Registered Capital of a WFOE in China

Update time:2016-02-24  source:

Registered capital is the initial investment into a company that is required to fund its business operations until it is in a position to fund itself.


The absolute minimum capital requirements under Chinese law are RMB30,000 for multiple shareholder companies and RMB100,000 for single shareholder companies.


In practice, however, the official requirements for registered capital vary by industry and region.


With Manufacturing WFOEs, for example, the minimum registered capital is RMB1 million, subject to considerations such as factory size and equipment costs.


Meanwhile, Service WFOEs generally require above RMB100,000 and FICE require above RMB500,000 for value-added tax purposes.


Generally, locally-obtained RMB cannot be injected as registered capital – it must be offshore RMB or RMB converted from foreign currency sent in from the overseas investor.


Subject to approval from the relevant authority, a foreign investor can make capital contributions with RMB gained by other foreign-invested enterprises they have established in China.


RMB is not a freely convertible currency, so under China’s pre-existing foreign exchange administration regime, foreign investors have only been able to establish and capitalize an FIE using foreign currency, which would then be converted into RMB after the capital injection is finalized.


However, as offshore RMB holdings have continued to grow, this old rule has come under pressure.


Beginning in 2011, foreign investors were allowed for the first time to use offshore RMB holdings to capitalize or acquire a Chinese FIE, and to fund its operations by means of a cross-border RMB loan.


Using offshore RMB to establish an FIE offers a number of advantages over the use of traditional foreign currency.


For example, currently-held offshore RMB may be used without the expense of conversion, and exposure to volatility in foreign currency exchange rates may also be lessened.


For companies heavily involved in cross-border trade and investment with China, these reasons alone may be enough.


Registered capital contributions can also be made in-kind (e.g., machinery and equipment, industrial property rights, know how).


Any machinery and equipment contributed must be necessary to the production of the WFOE concerned and valuated at normal market price.


A detailed list of valuated and priced items should be submitted as part of the application.


When the machinery and equipment contributed arrive at a port in China, the WFOE should report to the commodity inspection authority in China and apply for an inspection, and an inspection report should be issued.


In should be noted, however, that any industrial property rights or know-how contributed should not exceed 20 percent of the registered capital.


It must also be owned by that foreign investor and valuated in accordance with general international principles.


The payment schedule of the registered capital should be specified in the WFOE application for establishment and its articles of association.


The foreign investor can pay the capital contribution by installments, but the final installment should be paid up within three years following the issuance of the business license.


The first installment should be no less than 15 percent of the capital contribution subscribed by the foreign investor, and paid up within 90 days of the issuance of the WFOE’s business license.


After payment of each installment of capital contribution, the WFOE should engage a certified public accountant in China to verify and issue a capital verification report.


After the registered capital has been contributed, this amount cannot be wired out again freely.
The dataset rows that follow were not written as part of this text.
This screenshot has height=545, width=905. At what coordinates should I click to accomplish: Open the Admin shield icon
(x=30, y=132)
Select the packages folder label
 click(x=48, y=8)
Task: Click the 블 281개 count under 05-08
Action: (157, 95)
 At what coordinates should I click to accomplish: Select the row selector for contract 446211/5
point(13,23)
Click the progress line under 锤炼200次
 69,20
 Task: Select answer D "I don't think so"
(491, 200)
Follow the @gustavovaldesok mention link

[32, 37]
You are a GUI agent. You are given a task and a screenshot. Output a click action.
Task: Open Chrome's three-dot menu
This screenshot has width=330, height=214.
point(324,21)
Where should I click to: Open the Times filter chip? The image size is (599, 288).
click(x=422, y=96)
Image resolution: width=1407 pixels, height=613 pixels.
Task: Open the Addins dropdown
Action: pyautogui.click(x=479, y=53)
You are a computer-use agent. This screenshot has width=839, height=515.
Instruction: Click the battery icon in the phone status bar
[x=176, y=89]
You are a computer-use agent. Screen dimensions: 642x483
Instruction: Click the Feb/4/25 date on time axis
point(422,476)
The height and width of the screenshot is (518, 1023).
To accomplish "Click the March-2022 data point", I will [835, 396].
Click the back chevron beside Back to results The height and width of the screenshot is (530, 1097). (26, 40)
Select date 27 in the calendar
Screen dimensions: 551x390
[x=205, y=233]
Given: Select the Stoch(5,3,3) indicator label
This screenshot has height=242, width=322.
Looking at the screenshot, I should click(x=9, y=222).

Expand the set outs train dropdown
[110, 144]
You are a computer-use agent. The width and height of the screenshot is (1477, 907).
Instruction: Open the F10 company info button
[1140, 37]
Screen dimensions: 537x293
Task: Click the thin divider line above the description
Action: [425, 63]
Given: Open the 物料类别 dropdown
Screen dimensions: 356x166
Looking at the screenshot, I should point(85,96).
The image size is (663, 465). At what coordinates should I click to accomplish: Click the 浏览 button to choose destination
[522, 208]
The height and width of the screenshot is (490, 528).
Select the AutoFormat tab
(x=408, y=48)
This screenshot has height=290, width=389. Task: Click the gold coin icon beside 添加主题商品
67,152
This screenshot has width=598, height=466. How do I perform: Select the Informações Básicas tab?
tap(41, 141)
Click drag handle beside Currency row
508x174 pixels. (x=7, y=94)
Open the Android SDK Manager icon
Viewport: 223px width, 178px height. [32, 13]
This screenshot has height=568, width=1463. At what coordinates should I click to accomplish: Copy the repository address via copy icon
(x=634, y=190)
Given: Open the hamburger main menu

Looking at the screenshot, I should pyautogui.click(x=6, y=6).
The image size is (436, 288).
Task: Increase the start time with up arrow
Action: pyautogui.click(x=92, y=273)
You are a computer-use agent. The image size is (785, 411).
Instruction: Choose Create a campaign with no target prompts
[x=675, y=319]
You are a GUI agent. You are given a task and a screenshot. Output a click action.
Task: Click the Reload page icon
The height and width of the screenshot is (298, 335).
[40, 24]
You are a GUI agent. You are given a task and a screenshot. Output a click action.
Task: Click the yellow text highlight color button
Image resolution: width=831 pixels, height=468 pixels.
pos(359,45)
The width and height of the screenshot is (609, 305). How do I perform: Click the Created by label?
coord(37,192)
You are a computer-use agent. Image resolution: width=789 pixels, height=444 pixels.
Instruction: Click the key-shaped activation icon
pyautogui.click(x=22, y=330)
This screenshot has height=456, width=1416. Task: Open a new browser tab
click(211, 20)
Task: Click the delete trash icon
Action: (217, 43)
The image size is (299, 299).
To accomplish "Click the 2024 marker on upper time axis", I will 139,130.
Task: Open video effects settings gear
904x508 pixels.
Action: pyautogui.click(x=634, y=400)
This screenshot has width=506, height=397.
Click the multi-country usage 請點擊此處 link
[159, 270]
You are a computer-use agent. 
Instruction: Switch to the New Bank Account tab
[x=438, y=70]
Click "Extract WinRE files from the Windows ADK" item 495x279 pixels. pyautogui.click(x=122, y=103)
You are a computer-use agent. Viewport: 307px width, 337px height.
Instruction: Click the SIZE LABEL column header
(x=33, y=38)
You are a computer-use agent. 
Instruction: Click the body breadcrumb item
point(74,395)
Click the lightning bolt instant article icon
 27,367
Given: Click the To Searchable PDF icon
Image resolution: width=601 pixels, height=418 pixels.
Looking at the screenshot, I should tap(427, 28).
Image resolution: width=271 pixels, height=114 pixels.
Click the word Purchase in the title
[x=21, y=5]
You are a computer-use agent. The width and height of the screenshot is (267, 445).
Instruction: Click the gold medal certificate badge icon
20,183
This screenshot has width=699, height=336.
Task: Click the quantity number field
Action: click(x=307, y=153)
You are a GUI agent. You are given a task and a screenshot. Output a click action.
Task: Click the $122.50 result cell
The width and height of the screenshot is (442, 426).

If a company wishes to expand its scope of business later on, there may be a requirement to increase the registered capital.


In addition to the registered capital, a total investment figure also needs to be specified in the company’s articles of association.


The total investment quota is the total amount of funds planned to be contributed to the project over its lifespan.


The difference between registered capital and total investment represents the debt of the investment and can be made up by loans from the investor or foreign banks.

 

China is currently implementing a “zero registered capital rule” for domestic companies in the cities of Shenzhen, Zhuhai, Dongguan and Shunde.


Under the pilot rule, the AIC will not verify a company’s capital injection at the time of registration.


This allows companies to complete the business registration process without the need to actually inject any capital.


However, the method of capital injection, amount and schedule still need to be specified in the company’s articles of association. Although this policy currently applies only to Chinese enterprises, it could be expanded to cover foreign-invested enterprises in the future.